By MICHAEL KIMMELMAN
IN 1984 Pope John Paul II beatified Fra Angelico. He was already the people’s choice. His tomb at Santa Maria Sopra Minerva in Rome had long been a shrine. While Botticelli was still an acquired taste, Angelico was the most sought-after early Italian Renaissance painter for collectors, the darling of savvy 19th-century guidebook writers, who bestowed four stars on any site that displayed his golden-haloed gems. The Florentine convent of San Marco, where he was a Dominican friar, became the ultimate Fra Angelico pilgrimage destination: his fresco of an "Annunciation" in one of the tiny, square whitewashed monk’s cells epitomizes his austere, light-filled style, with Mary gravely kneeling on a simple low wood bench, hands across her chest, pink-cheeked and so exquisitely slight that she looks immaterial.

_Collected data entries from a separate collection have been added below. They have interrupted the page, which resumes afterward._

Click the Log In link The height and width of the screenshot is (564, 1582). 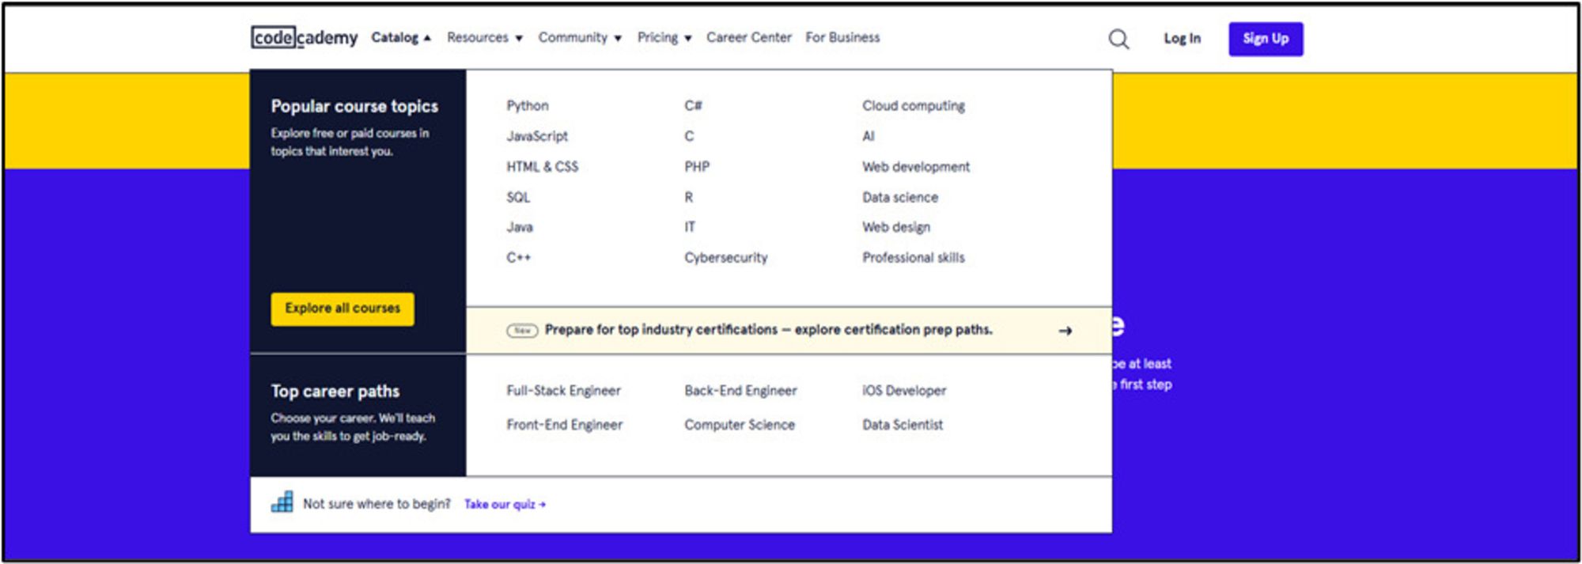(x=1182, y=38)
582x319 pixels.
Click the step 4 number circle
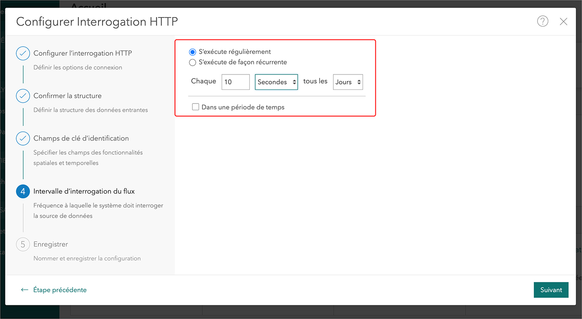(23, 191)
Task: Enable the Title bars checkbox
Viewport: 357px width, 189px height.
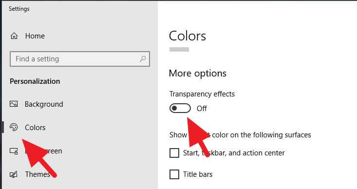Action: (x=174, y=174)
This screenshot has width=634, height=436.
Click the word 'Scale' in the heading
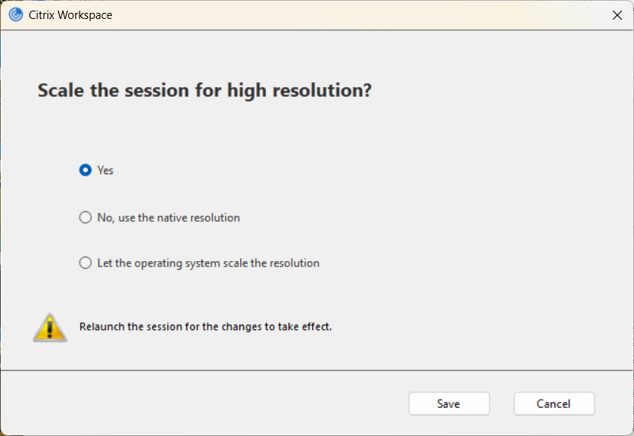pyautogui.click(x=60, y=91)
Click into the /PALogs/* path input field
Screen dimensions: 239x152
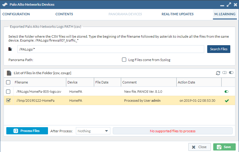click(110, 49)
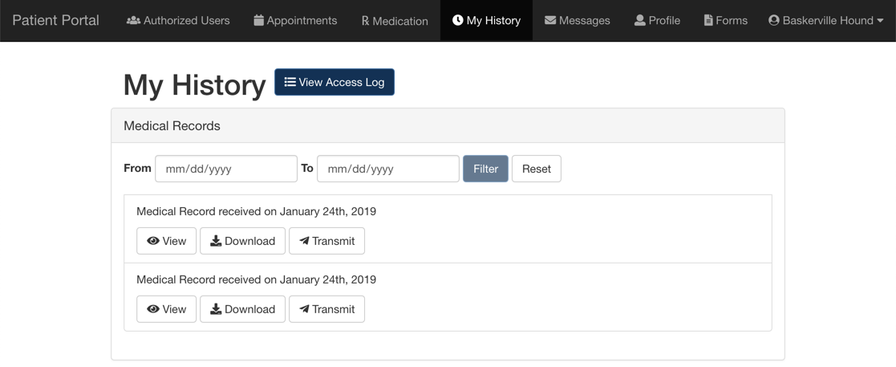Open the Patient Portal home link
Image resolution: width=896 pixels, height=367 pixels.
click(x=56, y=21)
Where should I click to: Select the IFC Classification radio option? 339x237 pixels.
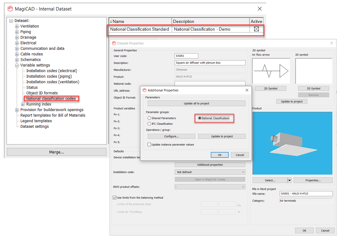click(150, 124)
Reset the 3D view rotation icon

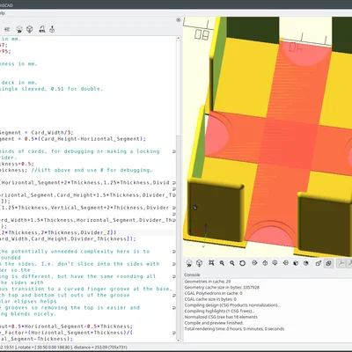[x=242, y=263]
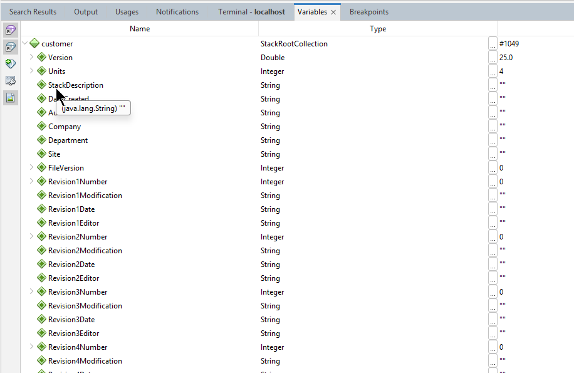574x373 pixels.
Task: Expand the Revision2Number node
Action: coord(32,237)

The Fra Angelico show opening on Oct. 26 at the Metropolitan Museum of Art is being advertised as the first comprehensive overview in years. It won’t really be comprehensive. The frescoes and big altarpieces don’t travel. But it should be memorable. The 550th anniversary of Angelico’s death is its arcane and unnecessary excuse. Capitalizing on fresh scholarship, the discovery of new works and the reconstruction of altarpieces that have not been put together for who knows how long, the show may raise some eyebrows among scholars for its early dating of pictures and, in the process, challenge the popular view that he was not an innovator.